What this exercise asks:
A. Answer these about the FLARE architecture page, one per line:
(i) Which of the three main layers includes the FL Simulator and POC CLI?
(ii) Which four pluggable components are named under Component-Based Design?
(iii) Which document does the page point to for security?
B. From the FLARE architecture page, copy word for word the passage that opens with the words containing "This document describes" and closes with "across distributed participants.".
C. Shorten the paragraph of the FLARE architecture page that begins "NVIDIA FLARE is a distributed" into one sentence that keeps its main facts.

Page:
FLARE Architecture

Purpose and Scope

This document describes NVIDIA FLARE’s overall system architecture, including its major subsystems, process model, and component interactions. It provides a technical overview of how the platform orchestrates federated learning workloads across distributed participants.

For detailed information about specific subsystems:

Communication infrastructure: see CellNet Architecture
Provisioning and deployment: see Provisioning in NVIDIA FLARE
Security: see NVIDIA FLARE Security Overview

Architectural Overview

NVIDIA FLARE is a distributed federated learning platform with a multi-process, component-based architecture. The system is organized into distinct layers: user interaction, provisioning, runtime execution, communication, and storage.

The FLARE architecture comprises three main layers:

Foundation Layer: Communication infrastructure, messaging protocols, privacy preservation tools, and secure platform management.
Application Layer: Building blocks for federated learning, including federation workflows and learning algorithms.
Tooling: FL Simulator and POC CLI for experimentation and simulation, plus deployment and management tools for production workflows.

Core Design Principles

Component-Based Design

The architecture uses pluggable components (Controller, Executor, Filter, Aggregator) defined in JSON configuration files to implement federated learning algorithms. This enables flexible composition of workflows without code changes.

Information supplied:
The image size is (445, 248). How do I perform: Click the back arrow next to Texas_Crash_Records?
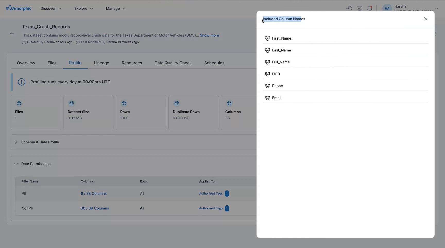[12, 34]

...

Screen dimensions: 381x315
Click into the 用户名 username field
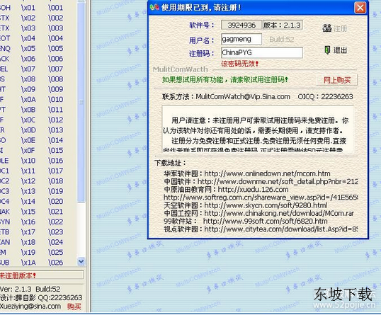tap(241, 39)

...

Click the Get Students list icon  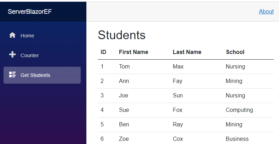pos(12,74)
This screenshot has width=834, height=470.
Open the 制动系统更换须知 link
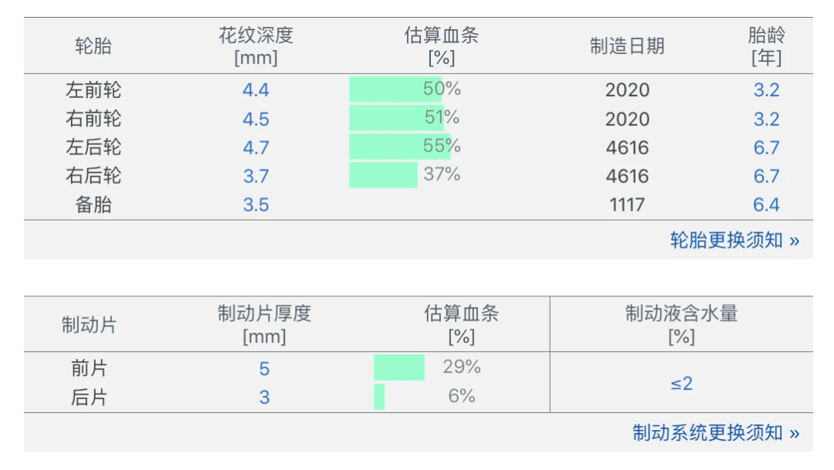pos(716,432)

Results for each task:
A.
(i) Tooling
(ii) Controller, Executor, Filter, and Aggregator
(iii) NVIDIA FLARE Security Overview

B.
This document describes NVIDIA FLARE’s overall system architecture, including its major subsystems, process model, and component interactions. It provides a technical overview of how the platform orchestrates federated learning workloads across distributed participants.

C. NVIDIA FLARE is a distributed federated learning platform with a multi-process, component-based architecture organized into user interaction, provisioning, runtime execution, communication, and storage layers.